— DATASET EXTRACT —
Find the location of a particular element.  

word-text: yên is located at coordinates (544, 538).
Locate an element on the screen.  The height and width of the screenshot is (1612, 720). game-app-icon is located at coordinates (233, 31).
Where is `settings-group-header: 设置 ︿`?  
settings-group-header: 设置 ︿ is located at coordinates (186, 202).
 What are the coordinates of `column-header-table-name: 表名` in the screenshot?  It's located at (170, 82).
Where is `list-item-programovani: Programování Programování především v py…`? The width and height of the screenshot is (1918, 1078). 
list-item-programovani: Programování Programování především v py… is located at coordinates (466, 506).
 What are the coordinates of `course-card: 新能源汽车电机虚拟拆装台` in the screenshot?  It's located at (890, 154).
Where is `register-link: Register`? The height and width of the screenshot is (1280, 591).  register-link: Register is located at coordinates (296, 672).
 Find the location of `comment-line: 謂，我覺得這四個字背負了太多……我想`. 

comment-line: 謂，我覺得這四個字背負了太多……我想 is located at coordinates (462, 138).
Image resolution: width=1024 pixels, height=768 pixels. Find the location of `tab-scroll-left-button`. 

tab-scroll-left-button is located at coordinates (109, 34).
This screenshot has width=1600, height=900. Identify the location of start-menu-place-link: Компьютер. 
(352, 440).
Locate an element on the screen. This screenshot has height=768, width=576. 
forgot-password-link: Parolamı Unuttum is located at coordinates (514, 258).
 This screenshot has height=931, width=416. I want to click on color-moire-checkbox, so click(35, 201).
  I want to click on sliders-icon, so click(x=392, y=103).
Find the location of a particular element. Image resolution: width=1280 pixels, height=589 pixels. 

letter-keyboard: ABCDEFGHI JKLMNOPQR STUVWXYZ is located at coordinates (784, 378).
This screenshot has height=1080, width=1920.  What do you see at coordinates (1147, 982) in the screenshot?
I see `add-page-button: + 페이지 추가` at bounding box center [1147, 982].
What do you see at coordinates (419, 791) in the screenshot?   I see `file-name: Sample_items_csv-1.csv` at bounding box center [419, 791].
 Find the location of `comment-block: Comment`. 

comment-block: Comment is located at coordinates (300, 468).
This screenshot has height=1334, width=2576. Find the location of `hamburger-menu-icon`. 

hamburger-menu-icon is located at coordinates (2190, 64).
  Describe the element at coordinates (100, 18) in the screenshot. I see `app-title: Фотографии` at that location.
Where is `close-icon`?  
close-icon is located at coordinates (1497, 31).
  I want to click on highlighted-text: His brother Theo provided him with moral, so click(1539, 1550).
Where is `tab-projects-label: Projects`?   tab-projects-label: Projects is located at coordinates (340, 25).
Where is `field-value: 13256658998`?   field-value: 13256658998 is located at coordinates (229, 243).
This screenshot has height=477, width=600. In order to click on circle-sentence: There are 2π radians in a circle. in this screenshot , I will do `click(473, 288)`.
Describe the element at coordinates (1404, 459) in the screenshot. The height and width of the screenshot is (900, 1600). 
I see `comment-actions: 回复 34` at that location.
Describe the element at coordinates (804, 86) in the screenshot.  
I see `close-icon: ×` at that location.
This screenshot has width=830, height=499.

— WORK TASK —
Pick out every line in the items above that contains the string "menu", and copy each of those lines.

— COMPLETED EXERCISE —
This screenshot has width=1600, height=900. Identify the location of start-menu-place-link: Компьютер. 
This screenshot has height=1334, width=2576. Find the location of `hamburger-menu-icon`. 
hamburger-menu-icon is located at coordinates (2190, 64).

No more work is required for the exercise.